Typically, the muscle fibers that are used at the higher efforts are going to be Type IIa and IIx muscle fibers. These are your fast-twitch fibers that allow for greater contraction speeds and bursts of force production. Along with these characteristics, these fiber types are highly adaptable and have the greatest hypertrophic potential. Let’s be real – in a world where everyone wants to be bigger, faster and stronger, recruiting more of these guys is pretty advantageous. But along with that, only fibers that are activated can adapt. So if we are able to increase the load and stress on the body to allow for greater recruitment of muscle fibers, there would be an increase in strength.

Emerging Research

However, recently conventional wisdom has been challenged. Research has shown that exercise at lower percentages is as effective at impacting hypertrophy. One study investigated the effects of using a lower percentage (30%) of a 1RM to failure compared to using 90% of 1RM, and 30% 1RM work-matched to 90% failure. In this study, participants completed leg extension at various reps to failure. The subjects who performed 30% to failure experienced a greater increase in mRNA expression of MyoD and myogenin, and levels were elevated above the rest 24 hours post-exercise.

In addition, they had an increase in myofibrillar protein synthesis at rest and had a significant increase in the phosphorylation of Erk1/2, p70S6K and 4E-BP1. With more abbreviations than you can shake a stick at, what does all this mean? This study showed that low-load resistance training to failure was more effective in activating acute muscle protein synthesis than high-load low-volume or work-matched. The increases may be due to an increased tension over time on the muscle. It doesn’t take many reps to hit failure when you’re pushing 90%, but when the load is significantly decreased, the muscle has to hold the load for a longer period of time because, where previously it might take 3 or 4 reps to fail, now its 25, 30 or 50 reps.
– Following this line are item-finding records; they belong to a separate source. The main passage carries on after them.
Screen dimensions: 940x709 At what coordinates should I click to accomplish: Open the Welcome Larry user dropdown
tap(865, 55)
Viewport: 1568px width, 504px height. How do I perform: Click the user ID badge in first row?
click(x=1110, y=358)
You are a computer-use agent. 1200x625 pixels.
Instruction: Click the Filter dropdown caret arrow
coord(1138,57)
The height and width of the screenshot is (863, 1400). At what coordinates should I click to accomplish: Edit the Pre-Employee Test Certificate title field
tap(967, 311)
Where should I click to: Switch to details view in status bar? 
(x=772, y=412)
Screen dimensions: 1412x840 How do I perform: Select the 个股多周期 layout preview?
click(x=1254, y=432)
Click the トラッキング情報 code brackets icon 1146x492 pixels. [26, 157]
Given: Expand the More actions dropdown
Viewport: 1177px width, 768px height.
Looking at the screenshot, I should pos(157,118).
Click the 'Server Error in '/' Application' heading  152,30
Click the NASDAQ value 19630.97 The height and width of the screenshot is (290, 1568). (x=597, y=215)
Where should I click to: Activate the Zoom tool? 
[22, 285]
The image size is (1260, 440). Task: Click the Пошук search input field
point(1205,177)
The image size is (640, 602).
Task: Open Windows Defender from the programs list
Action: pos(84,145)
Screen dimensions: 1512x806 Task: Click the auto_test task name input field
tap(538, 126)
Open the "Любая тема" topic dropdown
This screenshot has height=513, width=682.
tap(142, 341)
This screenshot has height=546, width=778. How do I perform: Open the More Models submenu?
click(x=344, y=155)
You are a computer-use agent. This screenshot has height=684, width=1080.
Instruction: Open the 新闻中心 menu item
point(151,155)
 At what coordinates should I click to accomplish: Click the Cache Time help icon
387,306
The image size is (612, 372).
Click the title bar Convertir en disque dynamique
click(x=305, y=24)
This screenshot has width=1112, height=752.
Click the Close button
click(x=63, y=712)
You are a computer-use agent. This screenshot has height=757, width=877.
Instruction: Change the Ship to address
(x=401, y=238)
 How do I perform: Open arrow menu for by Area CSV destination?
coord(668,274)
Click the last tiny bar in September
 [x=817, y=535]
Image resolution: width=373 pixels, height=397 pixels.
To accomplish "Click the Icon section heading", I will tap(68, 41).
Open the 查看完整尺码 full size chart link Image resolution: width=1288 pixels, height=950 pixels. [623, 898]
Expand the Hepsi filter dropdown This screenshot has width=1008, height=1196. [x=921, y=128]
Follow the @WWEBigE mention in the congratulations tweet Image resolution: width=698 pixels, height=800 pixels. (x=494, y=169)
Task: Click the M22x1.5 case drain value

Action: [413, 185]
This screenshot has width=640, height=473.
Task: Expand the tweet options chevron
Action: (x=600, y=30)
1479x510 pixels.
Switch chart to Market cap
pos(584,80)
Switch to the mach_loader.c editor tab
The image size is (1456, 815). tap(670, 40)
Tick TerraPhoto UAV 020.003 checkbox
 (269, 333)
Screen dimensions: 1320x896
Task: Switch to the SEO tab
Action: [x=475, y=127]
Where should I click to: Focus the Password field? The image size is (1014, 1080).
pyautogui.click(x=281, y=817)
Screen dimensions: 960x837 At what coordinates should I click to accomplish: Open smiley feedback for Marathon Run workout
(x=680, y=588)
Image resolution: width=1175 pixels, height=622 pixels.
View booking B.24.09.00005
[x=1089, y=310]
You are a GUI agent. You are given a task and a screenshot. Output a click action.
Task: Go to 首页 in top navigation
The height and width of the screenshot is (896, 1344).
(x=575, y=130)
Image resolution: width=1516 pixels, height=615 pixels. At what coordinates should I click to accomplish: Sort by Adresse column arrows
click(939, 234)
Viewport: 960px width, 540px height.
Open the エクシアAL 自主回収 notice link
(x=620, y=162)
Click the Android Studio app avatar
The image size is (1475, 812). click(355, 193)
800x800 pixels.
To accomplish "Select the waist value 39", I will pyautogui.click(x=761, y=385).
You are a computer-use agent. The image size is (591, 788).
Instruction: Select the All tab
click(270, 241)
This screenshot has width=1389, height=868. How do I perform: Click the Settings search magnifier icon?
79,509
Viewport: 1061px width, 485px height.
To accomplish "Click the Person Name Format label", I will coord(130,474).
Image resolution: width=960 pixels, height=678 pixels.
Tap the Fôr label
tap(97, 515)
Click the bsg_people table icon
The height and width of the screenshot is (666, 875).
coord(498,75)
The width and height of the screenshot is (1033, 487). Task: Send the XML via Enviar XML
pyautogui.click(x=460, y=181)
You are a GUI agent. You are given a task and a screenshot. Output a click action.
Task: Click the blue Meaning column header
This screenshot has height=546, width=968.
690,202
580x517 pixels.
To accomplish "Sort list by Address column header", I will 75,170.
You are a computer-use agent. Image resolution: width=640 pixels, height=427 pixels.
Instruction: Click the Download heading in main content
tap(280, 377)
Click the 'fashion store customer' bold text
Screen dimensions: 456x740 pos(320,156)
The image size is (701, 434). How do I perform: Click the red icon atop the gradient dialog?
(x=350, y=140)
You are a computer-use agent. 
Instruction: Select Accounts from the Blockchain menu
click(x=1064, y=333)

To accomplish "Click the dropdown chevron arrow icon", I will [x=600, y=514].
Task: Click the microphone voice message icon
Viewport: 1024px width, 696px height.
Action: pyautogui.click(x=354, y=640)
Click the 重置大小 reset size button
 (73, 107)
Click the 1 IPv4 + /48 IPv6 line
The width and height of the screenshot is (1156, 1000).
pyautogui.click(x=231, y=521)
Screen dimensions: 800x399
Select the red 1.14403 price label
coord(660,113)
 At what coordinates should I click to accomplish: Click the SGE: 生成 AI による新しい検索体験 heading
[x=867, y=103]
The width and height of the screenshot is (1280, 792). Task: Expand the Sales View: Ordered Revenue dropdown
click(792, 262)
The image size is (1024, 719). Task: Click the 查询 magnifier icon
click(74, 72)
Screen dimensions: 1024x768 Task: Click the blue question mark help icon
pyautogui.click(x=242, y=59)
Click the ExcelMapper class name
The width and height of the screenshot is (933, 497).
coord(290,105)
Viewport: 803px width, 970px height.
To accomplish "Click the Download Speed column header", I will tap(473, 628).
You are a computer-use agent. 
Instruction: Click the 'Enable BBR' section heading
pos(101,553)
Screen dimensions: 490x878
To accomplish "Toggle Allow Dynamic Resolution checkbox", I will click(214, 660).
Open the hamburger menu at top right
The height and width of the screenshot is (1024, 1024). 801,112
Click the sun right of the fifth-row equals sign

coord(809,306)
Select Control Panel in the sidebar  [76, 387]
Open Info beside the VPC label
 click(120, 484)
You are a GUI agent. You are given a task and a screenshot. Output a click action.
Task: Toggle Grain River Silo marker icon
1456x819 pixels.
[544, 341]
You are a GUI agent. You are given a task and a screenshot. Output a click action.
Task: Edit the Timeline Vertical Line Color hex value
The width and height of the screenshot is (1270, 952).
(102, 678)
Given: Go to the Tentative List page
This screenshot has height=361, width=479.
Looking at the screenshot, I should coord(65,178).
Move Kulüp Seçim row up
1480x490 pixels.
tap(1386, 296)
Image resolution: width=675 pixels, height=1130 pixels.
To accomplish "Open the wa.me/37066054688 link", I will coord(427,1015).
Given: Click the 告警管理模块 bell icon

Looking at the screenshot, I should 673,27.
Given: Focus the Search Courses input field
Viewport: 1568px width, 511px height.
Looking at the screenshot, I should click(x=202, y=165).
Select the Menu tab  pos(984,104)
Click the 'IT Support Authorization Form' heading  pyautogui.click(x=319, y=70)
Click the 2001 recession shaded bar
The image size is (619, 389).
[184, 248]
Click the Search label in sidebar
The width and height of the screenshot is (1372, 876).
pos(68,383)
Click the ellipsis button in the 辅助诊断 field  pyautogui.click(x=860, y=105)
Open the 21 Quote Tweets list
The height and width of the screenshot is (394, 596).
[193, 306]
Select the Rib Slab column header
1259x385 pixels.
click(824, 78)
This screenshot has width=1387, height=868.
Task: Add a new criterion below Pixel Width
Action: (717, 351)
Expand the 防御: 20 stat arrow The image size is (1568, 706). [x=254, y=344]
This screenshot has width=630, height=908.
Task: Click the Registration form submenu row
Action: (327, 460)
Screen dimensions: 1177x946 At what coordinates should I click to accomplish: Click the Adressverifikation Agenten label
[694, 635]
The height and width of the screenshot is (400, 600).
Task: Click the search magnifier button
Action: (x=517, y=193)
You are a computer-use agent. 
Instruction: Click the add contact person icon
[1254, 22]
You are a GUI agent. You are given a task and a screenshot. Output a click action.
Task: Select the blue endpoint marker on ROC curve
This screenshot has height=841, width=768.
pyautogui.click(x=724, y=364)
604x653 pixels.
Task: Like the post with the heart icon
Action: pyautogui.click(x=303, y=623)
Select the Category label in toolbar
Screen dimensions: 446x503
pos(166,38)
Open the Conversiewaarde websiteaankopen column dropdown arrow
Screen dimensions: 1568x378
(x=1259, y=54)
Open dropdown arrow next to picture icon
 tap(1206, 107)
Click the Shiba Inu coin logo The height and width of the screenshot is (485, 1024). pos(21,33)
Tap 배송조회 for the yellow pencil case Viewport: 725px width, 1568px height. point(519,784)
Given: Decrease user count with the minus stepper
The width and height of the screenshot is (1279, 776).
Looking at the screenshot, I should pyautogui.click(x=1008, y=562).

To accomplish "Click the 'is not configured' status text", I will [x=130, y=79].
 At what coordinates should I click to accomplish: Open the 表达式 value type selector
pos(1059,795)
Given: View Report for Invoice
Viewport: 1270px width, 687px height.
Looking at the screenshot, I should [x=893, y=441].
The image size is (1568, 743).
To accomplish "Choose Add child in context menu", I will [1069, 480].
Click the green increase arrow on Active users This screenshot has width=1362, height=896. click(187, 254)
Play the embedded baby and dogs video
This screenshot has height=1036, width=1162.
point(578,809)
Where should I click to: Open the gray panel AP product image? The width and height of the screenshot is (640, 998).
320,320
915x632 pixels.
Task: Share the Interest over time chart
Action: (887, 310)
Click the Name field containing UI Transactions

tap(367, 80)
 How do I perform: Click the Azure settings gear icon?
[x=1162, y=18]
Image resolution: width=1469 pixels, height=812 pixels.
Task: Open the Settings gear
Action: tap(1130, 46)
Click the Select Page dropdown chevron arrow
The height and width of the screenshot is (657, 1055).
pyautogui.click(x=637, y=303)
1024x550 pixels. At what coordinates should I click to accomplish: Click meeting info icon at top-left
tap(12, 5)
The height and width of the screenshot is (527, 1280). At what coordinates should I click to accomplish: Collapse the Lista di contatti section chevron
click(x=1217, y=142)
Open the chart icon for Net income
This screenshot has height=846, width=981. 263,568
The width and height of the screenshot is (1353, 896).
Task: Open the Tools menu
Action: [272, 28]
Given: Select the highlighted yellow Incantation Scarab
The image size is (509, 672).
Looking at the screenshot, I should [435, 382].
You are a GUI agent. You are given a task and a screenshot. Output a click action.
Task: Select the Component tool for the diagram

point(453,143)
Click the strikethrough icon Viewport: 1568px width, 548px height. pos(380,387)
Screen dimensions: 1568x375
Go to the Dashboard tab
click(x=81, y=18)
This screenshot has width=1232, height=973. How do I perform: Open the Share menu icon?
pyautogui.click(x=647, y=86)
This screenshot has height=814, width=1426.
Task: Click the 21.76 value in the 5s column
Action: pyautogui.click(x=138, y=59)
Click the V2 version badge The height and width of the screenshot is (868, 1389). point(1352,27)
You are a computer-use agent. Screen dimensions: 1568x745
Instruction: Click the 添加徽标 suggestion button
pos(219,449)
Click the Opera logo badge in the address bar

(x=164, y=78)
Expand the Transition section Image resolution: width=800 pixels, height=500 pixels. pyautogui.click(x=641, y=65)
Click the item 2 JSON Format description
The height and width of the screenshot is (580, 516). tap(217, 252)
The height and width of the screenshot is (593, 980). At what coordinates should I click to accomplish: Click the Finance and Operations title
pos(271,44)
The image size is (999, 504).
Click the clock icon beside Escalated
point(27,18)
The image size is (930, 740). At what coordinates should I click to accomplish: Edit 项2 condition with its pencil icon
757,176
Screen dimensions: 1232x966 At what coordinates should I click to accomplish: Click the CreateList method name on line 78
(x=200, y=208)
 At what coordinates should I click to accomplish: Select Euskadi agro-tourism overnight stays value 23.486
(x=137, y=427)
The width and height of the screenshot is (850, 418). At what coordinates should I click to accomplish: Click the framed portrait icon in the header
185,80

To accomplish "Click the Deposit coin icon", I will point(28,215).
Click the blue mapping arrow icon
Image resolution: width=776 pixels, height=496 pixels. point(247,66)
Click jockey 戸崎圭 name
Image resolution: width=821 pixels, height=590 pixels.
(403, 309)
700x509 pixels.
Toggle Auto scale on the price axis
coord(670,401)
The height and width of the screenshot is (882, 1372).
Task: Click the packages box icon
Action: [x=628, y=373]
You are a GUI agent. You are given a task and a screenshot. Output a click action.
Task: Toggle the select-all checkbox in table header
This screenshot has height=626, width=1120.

The increased time of contraction and force production may cause fatigue secondary to just moving the weight up and down, attributing to the overload. You can take this study with a grain of salt and say, “Well, they had acute changes, so what?” Acute changes, if continually placed on the body, can turn into long-term adaptations.

The Wrap-Up

We don’t take creatine only one time and expect it to work its magic long-term. No, if you are anything like me, you take it religiously, knowing that only with a continual dosage do you see benefits. Thus, it appears possible that you can impact hypertrophy at both low-load high-volume and high-load low-volume. So not to be more confusing with all the options you have out there in terms of types of training, but both paradigms appear to work. The take-home point is this: keep your muscles guessing and vary your training.